Supplied data:
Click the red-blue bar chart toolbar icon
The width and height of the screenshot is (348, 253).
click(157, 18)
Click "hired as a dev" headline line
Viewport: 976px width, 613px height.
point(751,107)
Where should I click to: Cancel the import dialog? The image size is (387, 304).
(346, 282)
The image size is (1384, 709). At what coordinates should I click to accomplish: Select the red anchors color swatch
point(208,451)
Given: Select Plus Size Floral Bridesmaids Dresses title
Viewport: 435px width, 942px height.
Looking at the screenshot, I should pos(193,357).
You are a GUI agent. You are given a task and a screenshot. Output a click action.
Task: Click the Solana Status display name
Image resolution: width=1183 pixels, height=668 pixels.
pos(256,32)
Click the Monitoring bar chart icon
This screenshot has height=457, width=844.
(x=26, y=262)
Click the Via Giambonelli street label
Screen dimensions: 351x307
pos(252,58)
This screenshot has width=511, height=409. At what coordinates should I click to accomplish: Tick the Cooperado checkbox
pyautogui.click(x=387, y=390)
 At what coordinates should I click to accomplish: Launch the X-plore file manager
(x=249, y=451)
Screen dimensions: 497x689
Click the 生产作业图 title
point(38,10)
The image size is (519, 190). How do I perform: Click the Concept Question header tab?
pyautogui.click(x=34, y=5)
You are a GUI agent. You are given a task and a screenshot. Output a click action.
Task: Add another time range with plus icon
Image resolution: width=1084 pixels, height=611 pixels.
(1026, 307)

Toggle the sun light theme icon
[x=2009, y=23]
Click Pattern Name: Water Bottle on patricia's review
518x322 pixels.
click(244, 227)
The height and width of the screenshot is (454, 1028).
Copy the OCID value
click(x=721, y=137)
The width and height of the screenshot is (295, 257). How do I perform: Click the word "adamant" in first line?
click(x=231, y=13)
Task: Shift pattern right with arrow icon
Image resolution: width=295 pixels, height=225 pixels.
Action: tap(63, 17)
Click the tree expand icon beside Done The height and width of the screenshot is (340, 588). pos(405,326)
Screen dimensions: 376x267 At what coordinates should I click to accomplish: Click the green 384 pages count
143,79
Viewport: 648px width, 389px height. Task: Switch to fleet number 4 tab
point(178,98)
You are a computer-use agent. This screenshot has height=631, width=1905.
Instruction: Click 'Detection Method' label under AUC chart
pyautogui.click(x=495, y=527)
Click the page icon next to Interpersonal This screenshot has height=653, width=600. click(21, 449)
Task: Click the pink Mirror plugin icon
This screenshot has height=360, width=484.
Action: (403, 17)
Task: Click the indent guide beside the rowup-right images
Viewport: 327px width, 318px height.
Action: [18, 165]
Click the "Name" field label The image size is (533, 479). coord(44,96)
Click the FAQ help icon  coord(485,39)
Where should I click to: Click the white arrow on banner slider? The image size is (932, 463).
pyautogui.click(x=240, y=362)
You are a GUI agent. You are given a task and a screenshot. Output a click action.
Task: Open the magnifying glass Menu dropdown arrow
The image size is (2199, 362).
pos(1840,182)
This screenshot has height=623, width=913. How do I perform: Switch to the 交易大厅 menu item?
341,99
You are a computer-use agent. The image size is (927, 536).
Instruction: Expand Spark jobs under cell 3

Task item: Collect each line of the entries that has the word "right", copying it in full.

Exercise answer:
Task: Shift pattern right with arrow icon
Task: Click the indent guide beside the rowup-right images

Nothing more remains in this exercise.